Depending on your interest in certain subjects, feel free to jump ahead:
What is the Domain Name System (DNS)?
Leveraging DNS For Investigations in Your Environment
On a typical morning you might be sipping on tea or coffee when you receive an urgent email from your finance team. They received a strange request from the CFO for a prompt payment of funds, and you suspect a business email compromise. Right after your post-lunch food coma kicks in, you are tasked with incident response on something your endpoint detection picked up on, so you quickly pull the endpoint in to do some analysis. And finally, as you are about to shut your laptop for the day, you hear from a concerned manager regarding your organization’s owned infrastructure. Is there an exhaustive list of domains owned by your organization? Is this obscure domain just something marketing forgot to share with your team? Or is an attacker looking to target your organization? In order to take appropriate action on the following scenarios and finish out your day at a reasonable hour, one question you’ll likely ask yourself is “what datasets do I have at my disposal to gain additional insight and context to resolve these scenarios?”
The purpose of this blog series is to highlight a number of datasets proven by experienced IR teams to be valuable when analyzing network infrastructure. Throughout this series, I’ll provide some context as to why the datasets exist, how they interact with your own internal threat intelligence, and their key strengths and limitations. I feel a bit like a Southwest Airlines flight attendant when I say “we know you have many choices when it comes to selecting your threat intelligence, and we thank you for choosing [enter dataset here] for your investigations!”, but in reality, many folks like yourself are juggling a multitude of internal and external intel, so I hope this blog highlights some tools that exist in your proverbial toolbox, and can help identify when they are valuable to pull off your “threat intelligence pegboard.” This way when you look at the aforementioned scenarios, you have confidence that you didn’t miss the signal.
In this blog, I’ll be focusing on the Domain Name System (DNS). To name a few of its components, you have IP addresses, nameserver hostnames and IP information, Start of Authority (SOA) records, and Top Level Domains (TLDs).

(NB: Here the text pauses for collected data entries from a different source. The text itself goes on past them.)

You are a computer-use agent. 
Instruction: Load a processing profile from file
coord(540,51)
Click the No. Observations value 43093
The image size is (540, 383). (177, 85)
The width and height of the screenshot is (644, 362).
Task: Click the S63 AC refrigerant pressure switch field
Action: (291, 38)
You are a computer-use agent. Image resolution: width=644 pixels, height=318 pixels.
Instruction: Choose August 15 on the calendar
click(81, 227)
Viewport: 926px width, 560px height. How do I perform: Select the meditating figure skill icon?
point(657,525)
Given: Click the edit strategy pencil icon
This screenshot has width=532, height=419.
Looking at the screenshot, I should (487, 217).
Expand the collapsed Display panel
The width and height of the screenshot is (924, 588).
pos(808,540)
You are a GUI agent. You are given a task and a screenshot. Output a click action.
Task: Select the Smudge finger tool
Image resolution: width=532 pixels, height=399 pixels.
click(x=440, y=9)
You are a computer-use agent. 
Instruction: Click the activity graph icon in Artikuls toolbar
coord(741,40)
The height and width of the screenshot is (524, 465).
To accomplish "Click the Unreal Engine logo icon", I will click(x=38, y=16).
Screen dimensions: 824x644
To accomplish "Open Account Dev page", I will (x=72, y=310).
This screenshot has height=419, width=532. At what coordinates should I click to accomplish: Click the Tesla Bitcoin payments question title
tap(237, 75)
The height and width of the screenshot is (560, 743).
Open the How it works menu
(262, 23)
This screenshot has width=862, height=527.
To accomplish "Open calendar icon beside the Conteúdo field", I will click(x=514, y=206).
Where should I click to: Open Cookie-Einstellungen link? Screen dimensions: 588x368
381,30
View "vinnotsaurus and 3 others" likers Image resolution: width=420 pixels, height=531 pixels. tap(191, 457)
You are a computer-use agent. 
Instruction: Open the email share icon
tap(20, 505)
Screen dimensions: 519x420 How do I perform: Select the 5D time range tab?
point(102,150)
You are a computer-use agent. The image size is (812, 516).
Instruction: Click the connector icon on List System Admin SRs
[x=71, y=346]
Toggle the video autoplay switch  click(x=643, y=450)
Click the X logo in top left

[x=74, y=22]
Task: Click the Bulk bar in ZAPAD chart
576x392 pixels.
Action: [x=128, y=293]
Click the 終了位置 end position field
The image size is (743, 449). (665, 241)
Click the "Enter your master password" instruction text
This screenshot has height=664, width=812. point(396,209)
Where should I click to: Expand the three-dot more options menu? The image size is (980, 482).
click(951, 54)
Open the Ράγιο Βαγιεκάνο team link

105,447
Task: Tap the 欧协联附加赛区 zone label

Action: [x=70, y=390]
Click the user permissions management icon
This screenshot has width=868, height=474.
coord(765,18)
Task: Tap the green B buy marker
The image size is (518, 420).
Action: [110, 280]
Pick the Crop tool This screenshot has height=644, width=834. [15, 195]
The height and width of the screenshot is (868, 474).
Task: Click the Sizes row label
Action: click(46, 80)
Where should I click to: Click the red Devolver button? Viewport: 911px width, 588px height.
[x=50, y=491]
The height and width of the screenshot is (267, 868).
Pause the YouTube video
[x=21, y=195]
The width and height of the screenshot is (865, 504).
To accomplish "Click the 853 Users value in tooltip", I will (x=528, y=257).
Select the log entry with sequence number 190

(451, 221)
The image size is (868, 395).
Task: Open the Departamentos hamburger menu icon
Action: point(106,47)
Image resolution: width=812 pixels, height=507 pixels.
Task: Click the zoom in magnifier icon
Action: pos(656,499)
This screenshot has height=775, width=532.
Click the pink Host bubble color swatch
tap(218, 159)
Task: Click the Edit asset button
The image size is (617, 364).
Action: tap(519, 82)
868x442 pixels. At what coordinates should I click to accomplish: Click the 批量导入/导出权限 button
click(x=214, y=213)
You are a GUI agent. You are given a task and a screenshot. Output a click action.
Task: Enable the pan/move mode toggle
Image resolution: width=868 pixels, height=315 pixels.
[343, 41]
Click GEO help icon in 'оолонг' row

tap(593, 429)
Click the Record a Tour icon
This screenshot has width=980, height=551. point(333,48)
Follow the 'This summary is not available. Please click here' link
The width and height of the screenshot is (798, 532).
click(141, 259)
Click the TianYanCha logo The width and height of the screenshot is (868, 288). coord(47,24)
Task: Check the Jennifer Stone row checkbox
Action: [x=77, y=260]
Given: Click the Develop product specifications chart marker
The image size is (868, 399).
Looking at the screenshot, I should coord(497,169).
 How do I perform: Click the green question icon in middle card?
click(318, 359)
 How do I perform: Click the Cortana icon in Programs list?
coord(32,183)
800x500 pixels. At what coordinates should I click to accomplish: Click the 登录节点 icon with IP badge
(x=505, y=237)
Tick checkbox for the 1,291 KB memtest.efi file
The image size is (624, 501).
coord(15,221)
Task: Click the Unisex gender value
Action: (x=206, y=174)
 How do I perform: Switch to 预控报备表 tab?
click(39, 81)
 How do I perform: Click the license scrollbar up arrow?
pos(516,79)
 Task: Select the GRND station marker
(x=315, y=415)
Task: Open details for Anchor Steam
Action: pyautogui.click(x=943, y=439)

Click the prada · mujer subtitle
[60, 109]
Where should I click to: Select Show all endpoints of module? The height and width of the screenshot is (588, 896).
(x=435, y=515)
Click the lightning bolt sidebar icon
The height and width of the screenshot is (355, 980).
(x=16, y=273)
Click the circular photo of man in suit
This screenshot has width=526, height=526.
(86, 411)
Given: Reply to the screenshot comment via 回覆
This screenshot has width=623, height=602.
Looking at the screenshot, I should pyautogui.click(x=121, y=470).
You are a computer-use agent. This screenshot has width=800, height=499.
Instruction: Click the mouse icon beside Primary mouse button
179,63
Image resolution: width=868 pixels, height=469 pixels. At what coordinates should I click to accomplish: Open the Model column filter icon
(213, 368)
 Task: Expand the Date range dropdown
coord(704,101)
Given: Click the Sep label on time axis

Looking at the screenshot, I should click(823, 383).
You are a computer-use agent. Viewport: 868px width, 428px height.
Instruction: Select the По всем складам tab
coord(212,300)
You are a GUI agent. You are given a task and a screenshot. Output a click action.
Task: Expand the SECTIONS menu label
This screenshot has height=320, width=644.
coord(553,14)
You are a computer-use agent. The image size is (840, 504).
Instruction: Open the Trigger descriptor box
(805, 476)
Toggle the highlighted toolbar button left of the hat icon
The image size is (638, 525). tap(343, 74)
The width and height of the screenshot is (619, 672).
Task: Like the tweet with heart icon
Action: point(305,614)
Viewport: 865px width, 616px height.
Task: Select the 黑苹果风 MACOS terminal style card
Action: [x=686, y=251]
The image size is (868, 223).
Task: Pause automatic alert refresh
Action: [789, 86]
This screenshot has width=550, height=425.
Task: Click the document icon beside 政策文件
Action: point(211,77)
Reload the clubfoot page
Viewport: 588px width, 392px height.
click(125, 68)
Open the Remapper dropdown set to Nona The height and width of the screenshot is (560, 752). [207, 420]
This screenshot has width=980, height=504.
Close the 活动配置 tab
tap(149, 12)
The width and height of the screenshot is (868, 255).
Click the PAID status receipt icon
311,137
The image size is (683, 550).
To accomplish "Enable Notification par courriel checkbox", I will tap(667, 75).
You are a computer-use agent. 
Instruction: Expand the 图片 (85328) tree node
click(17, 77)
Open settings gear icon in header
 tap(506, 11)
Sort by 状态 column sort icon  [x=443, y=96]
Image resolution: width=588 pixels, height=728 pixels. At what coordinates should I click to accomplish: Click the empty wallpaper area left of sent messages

Looking at these types of data in a vacuum is nowhere near as valuable as understanding their relationships to one another (and other datasets), so I would be remiss if I didn’t remind you to read Joe Slowik’s masterpiece “Analyzing Network Infrastructure as Composite Objects,” where he illustrates how to analyze network observables according to their relationships and patterns of composition, which in turn yields insights into adversary behaviors, enriching the value of the network indicator.

Credit: Joe Slowik
As one can imagine, DNS is our cup of tea here at DomainTools. For a short period of time, we joked internally about starting a series called “Drunk DNS” (a clever parody of the History Channel’s Drunk History). Of course, DNS is both celebrated and cursed throughout the security industry (depending on the day). The late Dan Kaminsky, who discovered a fundamental flaw in DNS back in 2008 declared “it’s always DNS”. A similar sentiment is shared in a popular haiku.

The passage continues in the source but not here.